恵はうつむきながら真っ赤になって、小さな声で答えた。
「えっと……気絶しちゃったみたい……」
***
ここ一番という時に、極度にアガってしまう。
これは思った以上にやっかいな欠点だ。
何故なら、ここ一番という所をいかに上手くクリアーできるかどうかが、その人間のその後の人生に多大な影響を及ぼすからだ。
入学試験、クラブの発表会、入社試験、恋愛、結婚と人生は重要な選抜で構成されている。
その数々のシーンにおいてことごとく実力を発揮できず敗退していては、実際にはどんなにすぐれた能力を持とうとその者の人生は暗いものとなるであろう。
齢六歳にしてそのことに気がついていた聡明な恵はその欠点を克服するために一つの結論を出した。
『練習するしかないよ!』
いかにも生真面目な恵が出しそうな結論であるが、俺は恵の口からそのことを聞いた時、子供ながらに気丈にも自らの過酷な運命に立ち向かおうとする恵の姿に少し感動していた。
感動しただけならよかったのだが、感動ついでに余計な一言を発してしまった。
「俺でよかったら、協力してやるよ」
「本当!? ありがとう! ゆうきちゃん!」
――これが間違いだった。
その後、俺はことあるごとに、恵の様々な練習に付き合わされることになる。
生徒会役員の選挙演説、ブラスバンド部の演奏会、入試の面接、その他もろもろ。
クソ真面目でしかも本格嗜好の恵はできうる限り、本番に近い形でトコトン納得するまでそれを反復練習する。
結果として、俺もトコトンつき合わされるのだ。
そして、恵の練習する課題の中で突発イベント的に度々発生するのが『告白シミュレーション』だった。
アガリ症のくせに何故か惚れっぽい恵は部活の先輩だ、教育実習の先生だと年上の優しい系の男が現れるとすぐにハートを天使に打ち抜かれて、毎度「これが最後の恋だからっ!」とわめいては俺を告白の練習台に使用する。
ちなみに今回が二十三回目の恵の『最後の恋』。
これまでの戦歴は二十二戦中二十二敗。結局、恵は一度として本当に告白することはできなかった。
正直なところ、恵ほどの容姿があればどんなにアガリまくっても好きだという意向さえ相手に伝わればかなりの高確率で想いは成就するのではないかと俺は予想するが、伝える前にくじけてしまうのではさすがにどうにもならない。

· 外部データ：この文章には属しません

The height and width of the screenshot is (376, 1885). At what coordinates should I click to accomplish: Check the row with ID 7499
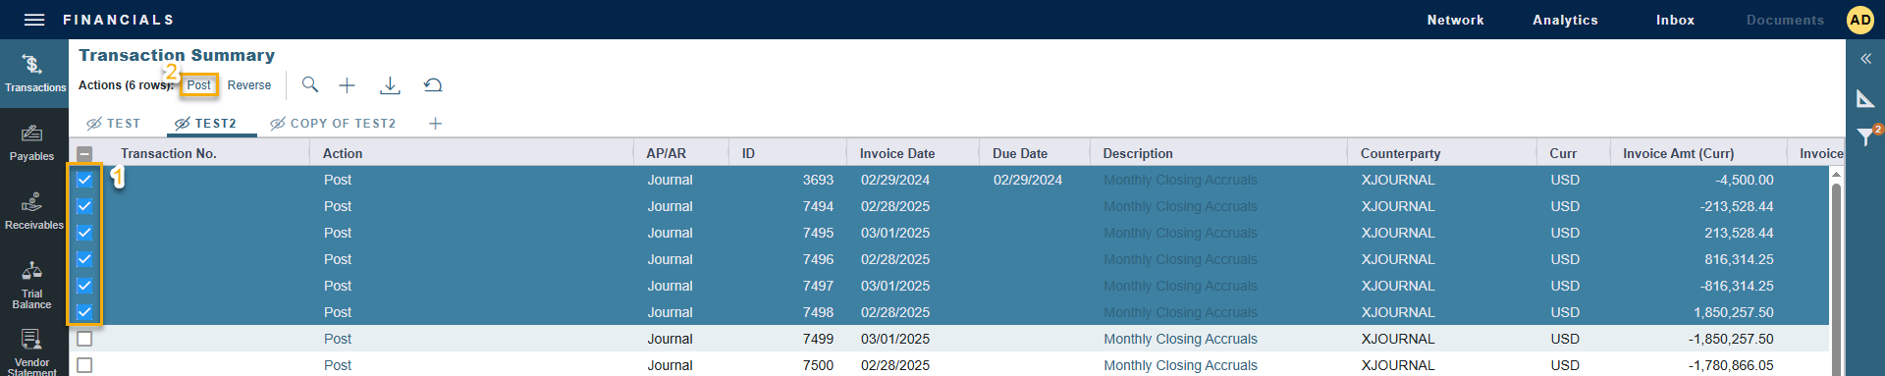[x=84, y=339]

正直、練習とかそういう問題ではなくて、しのごの言わずにお前、さっさと告って来いというのが俺の中の結論であり毎回、無駄なことに付き合わされるこっちの身にもなりやがれこの野郎、だいたい今日俺はバイトが。
「はい、ゆうきちゃん」
俺の目の前にことんと音を立てて、ドーナッツが大量にのったトレイが置かれた。
思考を中断された俺はジト目で隣に座った恵を見る。
早くも冬眠前のリスのように頬袋いっぱいにドーナッツをつめこんだ恵が「何?」という顔をする。
口元には小さなドーナッツのカケラと砂糖粒が大量に付着。
そんな中身は小学校低学年な恵の様子に怒りも霧散してしまい、俺は「別に何でもねーよ」とアイコンタクトで答えた後、ちゅごごごごとLサイズのコーラを飲んだ。
恵はそんな俺を見て小首をかしげた後、二個目のドーナッツに取りかかった。「こちらでお召し上がりですかー?」バイトのお姉さんの声がやたら大きく店内に響く。
「で、今回はうまくいきそうなのか?」
俺はテーブルに頬杖ついたまま、店内に流れる有線放送に耳を傾けつつ恵に訊ねた。
「うーん……どうかな」
さっきまでの元気がウソのようにしぼみ、恵は頬を染めてうつむく。
「お前さ、結局今まで好きだって一度も言ってないだろ?」
「う、うん」
「今度はちゃんと言えよ」
「でも、怖いから」
「お前なら、大丈夫だって」
「そうかな? 自信ないよ」
こいつは自分の価値をまるでわかってない。
「お前がそんな台詞を言うのか。他の女子に刺されても知らんぞ」
「ゆうきちゃんはあたしを過大評価しすぎだよ」
恵はそう言うと、自分の皿から一つドーナッツを俺の皿に移した。
「でも、ありがとう。コレあげるね」
にこっと笑う。
不意打ちの恵の笑顔。
それは小学校の時から俺が見てきた、恵がごく親しい者にだけ向ける表情だった。
俺のドーナッツを口に運ぶ手が一瞬止まった。
「どしたの? ゆうきちゃん」
恵の声に我に帰る。俺は恵の問いには答えずにドーナッツにかじりついて租借した。
恵はまたひとつ小首を傾げる。
「いつ、告るんだ?」
恵の方を見ずに、訊ねる。
「たぶん、明日の昼休み」
「頑張れ」
「うん、頑張る」
――ちゅごごごごっ
俺はため息をつく代わりにもう一度わざと大きく音を立てて、すでにただの色つき砂糖水と化していたコーラを飲み干した。